In line with Frontiers philosophy, we welcome articles that are scientifically sound and of high quality. All articles will have to provide open access to the complete information chain, including raw data, meta-data, and code used.
Hydrosphere especially welcomes papers that discuss:
i) watershed studies
ii) remote sensing
iii) data assimilation
iv) innovative instrumentation
vi) land-atmosphere interaction
viii) soil moisture
ix) data-poor environments
x) global inventories and studies
xi) data services.
Hydrosphere tries to support community building and invites reports on community building efforts such as large experimental infrastructures, multi-team field campaigns, permanent large scale experimental watersheds, and other forms of research infrastructure that demand joint efforts from several research groups. Hydrosphere encourages papers (technology reports) that present proofs of concept of new methods but also papers that try to bridge the gap between proof of concept and widespread application and commercialization. Designs, code, sample data-sets and other support material should as much as possible be made available on-line to accompany submitted papers. Reviews and overviews of multi-year programs and projects are welcome as well.
Finally, papers can be submitted that address emerging topics such as urban hydrology, social and participatory sensoring, distributed sensing networks, and other horizon expanding approaches. We especially welcome articles on Data sets, Method development (instrumentation, algorithms), Model - data comparisons, Validation studies, Meta-analysis and synthesis papers.

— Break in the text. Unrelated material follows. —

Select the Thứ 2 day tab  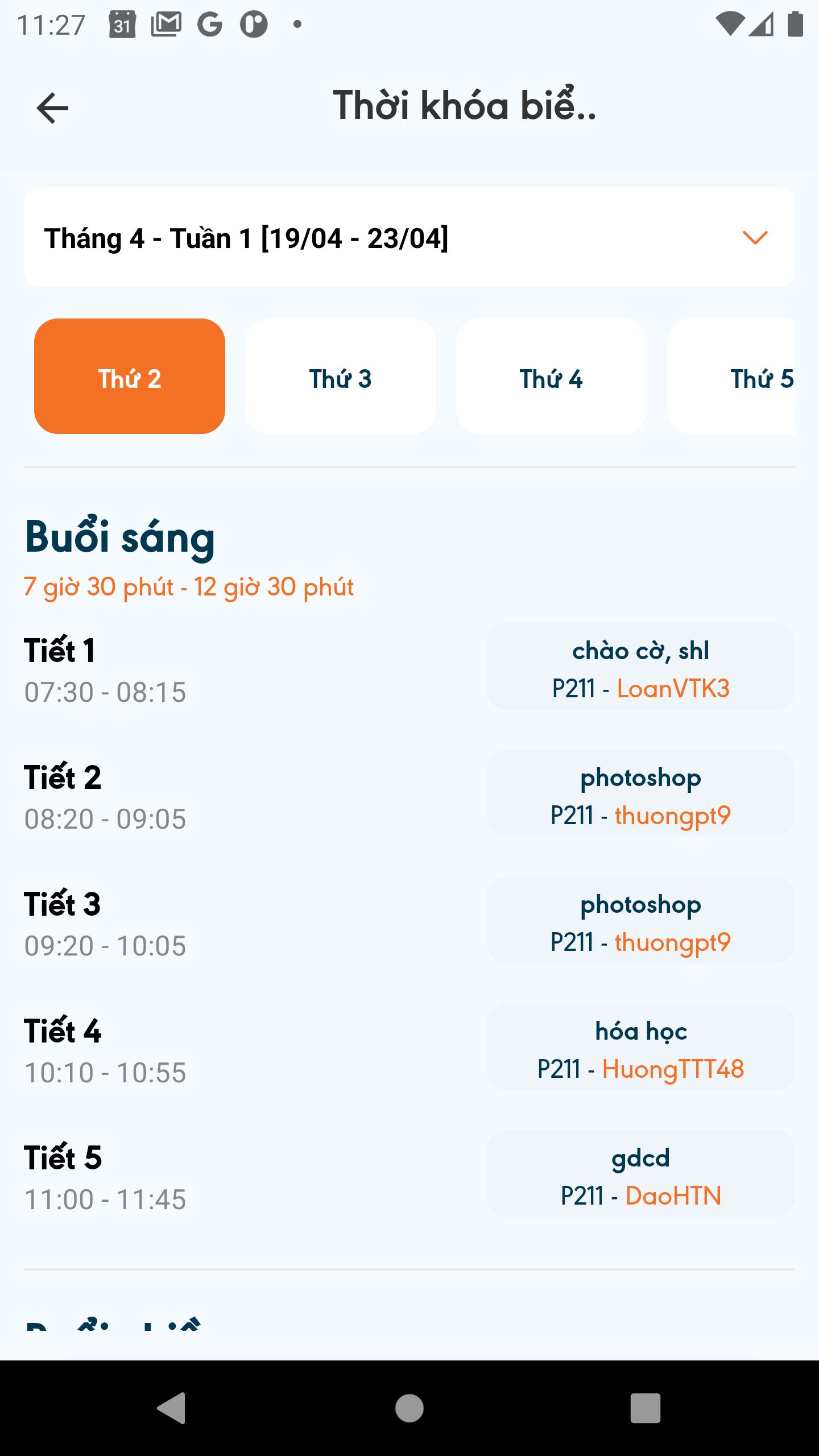coord(130,376)
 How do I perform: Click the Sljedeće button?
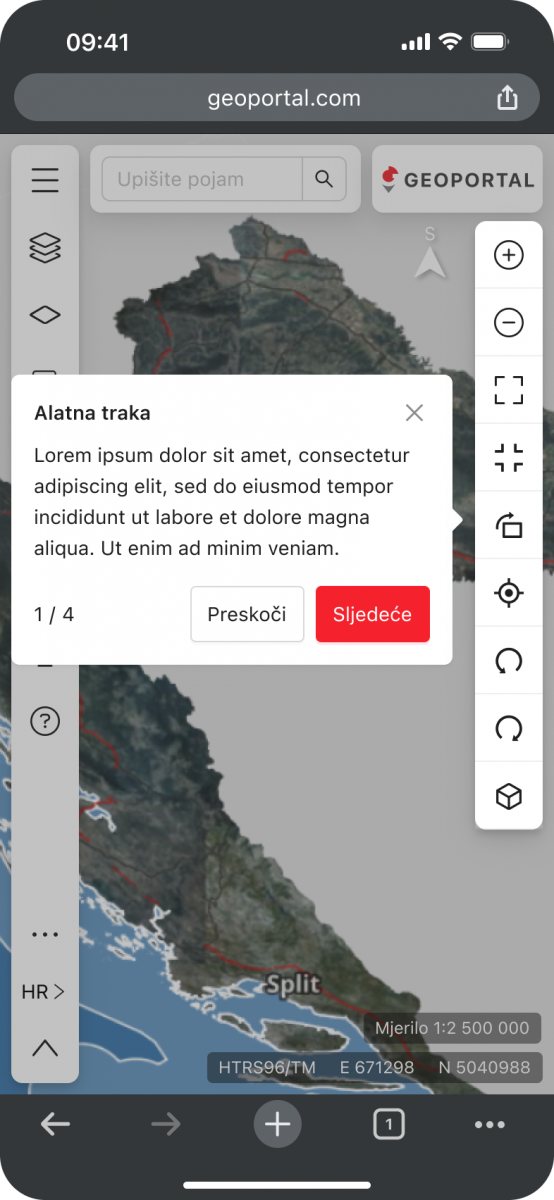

Indexed in: Scopus, Google Scholar, DOAJ, CrossRef, Ulrich's Periodicals Directory, CLOCKSS, NSD
Hydrosphere welcomes submissions of the following article types: Brief Research Report, Correction, Data Report, Editorial, Hypothesis and Theory, Methods, Mini Review, Opinion, Original Research, Perspective, Review and Technology and Code.
All manuscripts must be submitted directly to the section Hydrosphere, where they are peer-reviewed by the Associate and Review Editors of the specialty section.
Articles published in the section Hydrosphere will benefit from the Frontiers impact and tiering system after online publication. Authors of published original research with the highest impact, as judged democratically by the readers, will be invited by the Chief Editor to write a Frontiers Focused Review - a tier-climbing article. This is referred to as "democratic tiering". The author selection is based on article impact analytics of original research published in all Frontiers specialty journals and sections. Focused Reviews are centered on the original discovery, place it into a broader context, and aim to address the wider community across all of Earth Science and Built Environment.